November 17, 2011 15 Comments
When I was a child, about once every two years my extended family would descend on a small island off the Gulf Coast of Florida called Sanibel. We came from Michigan, Texas and Oregon. We created on Sanibel a reality separate from the ordinary world, where we combed the beach for shells, swam out to sea, played volleyball and tennis, read and exchanged books, and stayed up late playing raucous games of canasta. All of us gathered together–aunts and uncles, parents and grandparents, children and cousins who saw each other only once or twice a year. Together we fashioned a space in time and place that existed only when we were together and unraveled when we parted.
In early November I drove my grandmother from Michigan to Florida, where she will spend the winter. One day I crossed the new causeway to Sanibel in search of the reality I had known as a boy. But though Sanibel remains beautiful, though the ocean laps at the shore and murmurs in the same language as when I was a kid, though pelicans still glide across its roiling surface like World War II bombers and conchs, clams and sand dollars still pile up on its beaches in infinite number, this is not the Sanibel I knew growing up.

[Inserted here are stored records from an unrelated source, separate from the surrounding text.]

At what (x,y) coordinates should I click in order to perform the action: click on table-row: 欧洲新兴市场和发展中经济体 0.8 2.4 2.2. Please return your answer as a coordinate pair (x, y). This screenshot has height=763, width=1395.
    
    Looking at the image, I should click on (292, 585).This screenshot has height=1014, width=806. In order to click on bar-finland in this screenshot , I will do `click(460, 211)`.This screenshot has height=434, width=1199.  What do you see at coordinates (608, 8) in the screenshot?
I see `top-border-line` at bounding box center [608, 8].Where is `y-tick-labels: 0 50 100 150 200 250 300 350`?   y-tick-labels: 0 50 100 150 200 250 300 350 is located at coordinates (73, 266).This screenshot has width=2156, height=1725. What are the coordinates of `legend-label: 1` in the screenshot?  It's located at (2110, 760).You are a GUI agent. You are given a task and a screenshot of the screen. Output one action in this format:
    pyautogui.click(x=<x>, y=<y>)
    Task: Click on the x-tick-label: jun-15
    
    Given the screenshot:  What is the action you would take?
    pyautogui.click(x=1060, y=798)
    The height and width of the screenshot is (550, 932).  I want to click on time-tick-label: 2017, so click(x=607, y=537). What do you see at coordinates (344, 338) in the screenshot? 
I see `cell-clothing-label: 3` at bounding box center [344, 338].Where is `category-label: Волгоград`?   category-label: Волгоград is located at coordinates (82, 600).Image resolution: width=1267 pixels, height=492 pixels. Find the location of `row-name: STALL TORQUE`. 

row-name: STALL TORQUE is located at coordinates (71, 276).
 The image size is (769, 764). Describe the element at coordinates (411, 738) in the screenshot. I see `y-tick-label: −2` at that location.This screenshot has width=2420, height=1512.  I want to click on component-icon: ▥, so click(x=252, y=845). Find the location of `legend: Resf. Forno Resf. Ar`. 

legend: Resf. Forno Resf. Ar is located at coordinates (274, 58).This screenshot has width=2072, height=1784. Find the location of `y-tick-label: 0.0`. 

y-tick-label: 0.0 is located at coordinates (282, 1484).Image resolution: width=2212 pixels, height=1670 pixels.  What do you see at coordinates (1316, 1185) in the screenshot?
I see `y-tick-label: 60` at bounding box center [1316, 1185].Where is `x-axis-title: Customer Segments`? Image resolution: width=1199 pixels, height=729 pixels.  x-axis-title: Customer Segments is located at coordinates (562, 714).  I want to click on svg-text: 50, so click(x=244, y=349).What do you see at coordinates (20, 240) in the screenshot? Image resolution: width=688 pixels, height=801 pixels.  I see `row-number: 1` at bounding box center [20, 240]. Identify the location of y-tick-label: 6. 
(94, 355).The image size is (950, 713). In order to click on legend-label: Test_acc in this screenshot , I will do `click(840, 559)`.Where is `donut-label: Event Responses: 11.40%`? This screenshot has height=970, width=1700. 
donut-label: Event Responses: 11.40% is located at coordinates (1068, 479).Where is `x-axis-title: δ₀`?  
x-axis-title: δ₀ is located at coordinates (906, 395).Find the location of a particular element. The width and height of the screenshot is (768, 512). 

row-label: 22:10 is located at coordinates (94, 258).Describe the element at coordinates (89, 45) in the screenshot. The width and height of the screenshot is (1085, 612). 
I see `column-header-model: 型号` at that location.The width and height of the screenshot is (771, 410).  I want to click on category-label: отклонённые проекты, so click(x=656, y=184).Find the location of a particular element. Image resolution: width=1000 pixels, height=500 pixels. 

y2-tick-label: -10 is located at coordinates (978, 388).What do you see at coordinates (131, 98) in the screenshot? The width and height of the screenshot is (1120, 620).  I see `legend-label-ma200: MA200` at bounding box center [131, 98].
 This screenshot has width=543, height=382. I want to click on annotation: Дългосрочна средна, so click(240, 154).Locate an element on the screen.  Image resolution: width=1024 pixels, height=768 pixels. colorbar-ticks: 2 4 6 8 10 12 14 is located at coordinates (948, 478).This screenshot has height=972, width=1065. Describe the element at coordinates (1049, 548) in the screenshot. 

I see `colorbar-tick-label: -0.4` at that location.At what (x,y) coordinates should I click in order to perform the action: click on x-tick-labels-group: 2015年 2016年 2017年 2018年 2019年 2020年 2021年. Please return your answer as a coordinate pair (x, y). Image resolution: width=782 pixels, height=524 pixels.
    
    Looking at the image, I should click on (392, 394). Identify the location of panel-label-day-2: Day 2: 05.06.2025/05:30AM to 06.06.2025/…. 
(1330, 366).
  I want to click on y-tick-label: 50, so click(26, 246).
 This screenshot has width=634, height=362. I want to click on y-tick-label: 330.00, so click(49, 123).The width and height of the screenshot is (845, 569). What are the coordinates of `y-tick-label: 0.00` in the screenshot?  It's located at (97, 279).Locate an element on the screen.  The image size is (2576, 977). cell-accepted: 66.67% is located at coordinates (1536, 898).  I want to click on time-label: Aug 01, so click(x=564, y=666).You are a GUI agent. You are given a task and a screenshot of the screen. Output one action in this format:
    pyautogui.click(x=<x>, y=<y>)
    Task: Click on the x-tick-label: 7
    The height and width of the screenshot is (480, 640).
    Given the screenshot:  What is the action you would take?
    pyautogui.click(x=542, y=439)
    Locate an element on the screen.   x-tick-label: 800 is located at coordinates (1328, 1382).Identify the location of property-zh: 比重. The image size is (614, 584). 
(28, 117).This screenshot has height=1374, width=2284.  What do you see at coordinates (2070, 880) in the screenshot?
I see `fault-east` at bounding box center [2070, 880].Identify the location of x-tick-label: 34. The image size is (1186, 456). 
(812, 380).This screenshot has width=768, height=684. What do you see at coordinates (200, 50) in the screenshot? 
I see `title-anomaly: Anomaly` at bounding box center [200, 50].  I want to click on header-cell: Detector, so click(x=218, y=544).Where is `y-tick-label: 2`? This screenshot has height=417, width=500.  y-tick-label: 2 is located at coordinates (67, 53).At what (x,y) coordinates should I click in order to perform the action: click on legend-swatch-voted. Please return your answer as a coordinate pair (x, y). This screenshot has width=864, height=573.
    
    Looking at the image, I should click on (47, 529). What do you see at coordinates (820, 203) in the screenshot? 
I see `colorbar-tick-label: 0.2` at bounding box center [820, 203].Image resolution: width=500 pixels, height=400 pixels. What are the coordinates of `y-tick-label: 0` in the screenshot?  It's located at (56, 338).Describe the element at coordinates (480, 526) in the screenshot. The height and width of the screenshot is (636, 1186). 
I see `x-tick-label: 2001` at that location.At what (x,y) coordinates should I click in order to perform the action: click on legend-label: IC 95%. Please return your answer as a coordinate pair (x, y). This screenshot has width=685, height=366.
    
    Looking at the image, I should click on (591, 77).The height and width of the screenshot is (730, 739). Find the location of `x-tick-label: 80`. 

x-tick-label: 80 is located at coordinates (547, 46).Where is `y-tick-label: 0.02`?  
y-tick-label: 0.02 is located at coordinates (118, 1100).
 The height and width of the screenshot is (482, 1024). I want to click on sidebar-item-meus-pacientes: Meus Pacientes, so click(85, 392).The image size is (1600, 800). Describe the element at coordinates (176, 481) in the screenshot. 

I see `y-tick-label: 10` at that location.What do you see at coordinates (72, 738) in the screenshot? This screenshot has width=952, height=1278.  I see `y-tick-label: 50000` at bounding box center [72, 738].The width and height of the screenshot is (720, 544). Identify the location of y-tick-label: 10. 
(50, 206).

No, that’s not right. Sanibel remains the same; I have changed. I’m not that little boy anymore who strolled alongside the ocean and believed it held all the answers in the world; not that boy who dreamed of quasars and nebulae, of unpacking the universe and deciphering its mechanism; not that boy who fretted over girls, wrote little poems about cresting waves and grains of sand, and wandered the beach for hours in search of the perfect sea shell. No, I’m someone else.
Today I stroll down the beach. The ocean laps at my feet. I leave footprints in the wet sand and the waves sneak in behind me and wash them away, so that if I turned around I would see only an incomplete trail of footprints the waves had not yet erased. A stranger may happen upon my trail just after I’ve left the beach, and though he could say briefly that a man had walked there, he could not tell you where that man had come from.
I feel like this image encapsulates the human experience. We move through life leaving footprints in the sand. Before we’ve walked ten steps the world wipes away the evidence of our presence. Maybe we walk faster, sprint and get ahead of the deleting waves, but they always catch up with us. We can pound the sand and so leave deeper impressions. Our footprints may last longer, but still the lapping sea fills them in, erases them.
I returned to Sanibel in search of footprints I left there as a boy, but the ocean had long since washed them away. It’s a mistake to believe that the places of childhood should somehow be faithful to me. How many little boys felt about Sanibel as I did? It was, is, will be their island, too, even as it really belongs to no person. And that’s OK.